DATA FOR THIS TASK section start

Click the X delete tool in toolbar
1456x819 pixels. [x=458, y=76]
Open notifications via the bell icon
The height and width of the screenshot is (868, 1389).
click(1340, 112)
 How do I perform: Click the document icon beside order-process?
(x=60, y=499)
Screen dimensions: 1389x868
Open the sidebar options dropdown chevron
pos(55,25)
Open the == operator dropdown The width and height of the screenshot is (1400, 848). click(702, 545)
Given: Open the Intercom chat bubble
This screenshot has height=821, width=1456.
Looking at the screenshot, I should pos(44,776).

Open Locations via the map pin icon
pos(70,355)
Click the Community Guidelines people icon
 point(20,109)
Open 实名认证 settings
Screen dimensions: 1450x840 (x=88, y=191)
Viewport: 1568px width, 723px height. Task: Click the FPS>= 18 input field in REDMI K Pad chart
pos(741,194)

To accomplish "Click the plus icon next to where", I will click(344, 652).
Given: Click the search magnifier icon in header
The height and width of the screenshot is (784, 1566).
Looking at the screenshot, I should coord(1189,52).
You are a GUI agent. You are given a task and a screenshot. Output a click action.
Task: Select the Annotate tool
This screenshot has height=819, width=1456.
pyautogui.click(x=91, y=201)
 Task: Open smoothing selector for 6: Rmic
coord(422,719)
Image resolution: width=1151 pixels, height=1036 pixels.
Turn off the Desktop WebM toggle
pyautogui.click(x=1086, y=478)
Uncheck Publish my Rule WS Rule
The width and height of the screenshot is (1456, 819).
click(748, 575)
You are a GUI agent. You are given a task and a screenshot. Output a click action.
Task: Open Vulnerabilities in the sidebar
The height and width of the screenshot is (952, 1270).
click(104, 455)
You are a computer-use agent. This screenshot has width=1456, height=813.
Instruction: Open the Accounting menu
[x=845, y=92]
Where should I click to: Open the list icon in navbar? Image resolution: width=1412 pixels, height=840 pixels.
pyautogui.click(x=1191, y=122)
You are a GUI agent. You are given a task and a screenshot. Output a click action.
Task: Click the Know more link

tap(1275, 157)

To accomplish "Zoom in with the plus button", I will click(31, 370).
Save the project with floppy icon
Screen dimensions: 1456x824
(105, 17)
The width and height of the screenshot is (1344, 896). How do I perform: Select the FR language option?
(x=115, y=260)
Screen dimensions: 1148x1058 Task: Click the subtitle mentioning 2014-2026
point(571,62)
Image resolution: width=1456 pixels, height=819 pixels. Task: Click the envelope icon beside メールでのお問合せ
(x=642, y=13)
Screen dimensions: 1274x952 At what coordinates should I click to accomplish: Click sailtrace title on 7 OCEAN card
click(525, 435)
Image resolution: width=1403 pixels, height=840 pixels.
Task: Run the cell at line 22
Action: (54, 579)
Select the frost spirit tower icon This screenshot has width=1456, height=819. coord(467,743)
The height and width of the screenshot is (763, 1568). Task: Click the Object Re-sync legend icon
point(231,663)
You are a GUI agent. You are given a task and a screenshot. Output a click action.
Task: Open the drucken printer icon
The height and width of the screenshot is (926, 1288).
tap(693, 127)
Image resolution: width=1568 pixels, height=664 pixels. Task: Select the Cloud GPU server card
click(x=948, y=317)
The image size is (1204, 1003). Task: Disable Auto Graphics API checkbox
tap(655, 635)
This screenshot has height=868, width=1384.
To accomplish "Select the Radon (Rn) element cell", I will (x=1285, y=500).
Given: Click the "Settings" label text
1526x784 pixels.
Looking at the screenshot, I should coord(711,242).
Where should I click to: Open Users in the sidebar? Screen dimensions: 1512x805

DATA FOR THIS TASK section end

### [WORK ITEM]
Reproduce, exactly as they stand in the data above, the lines from the one that holds "Image resolution: width=1151" to the one that holds "Save the project with floppy icon", inclusive.

### [SOLUTION TO THIS PROBLEM]
Image resolution: width=1151 pixels, height=1036 pixels.
Turn off the Desktop WebM toggle
pyautogui.click(x=1086, y=478)
Uncheck Publish my Rule WS Rule
The width and height of the screenshot is (1456, 819).
click(748, 575)
You are a GUI agent. You are given a task and a screenshot. Output a click action.
Task: Open Vulnerabilities in the sidebar
The height and width of the screenshot is (952, 1270).
click(104, 455)
You are a computer-use agent. This screenshot has width=1456, height=813.
Instruction: Open the Accounting menu
[x=845, y=92]
Where should I click to: Open the list icon in navbar? Image resolution: width=1412 pixels, height=840 pixels.
pyautogui.click(x=1191, y=122)
You are a GUI agent. You are given a task and a screenshot. Output a click action.
Task: Click the Know more link

tap(1275, 157)

To accomplish "Zoom in with the plus button", I will click(31, 370).
Save the project with floppy icon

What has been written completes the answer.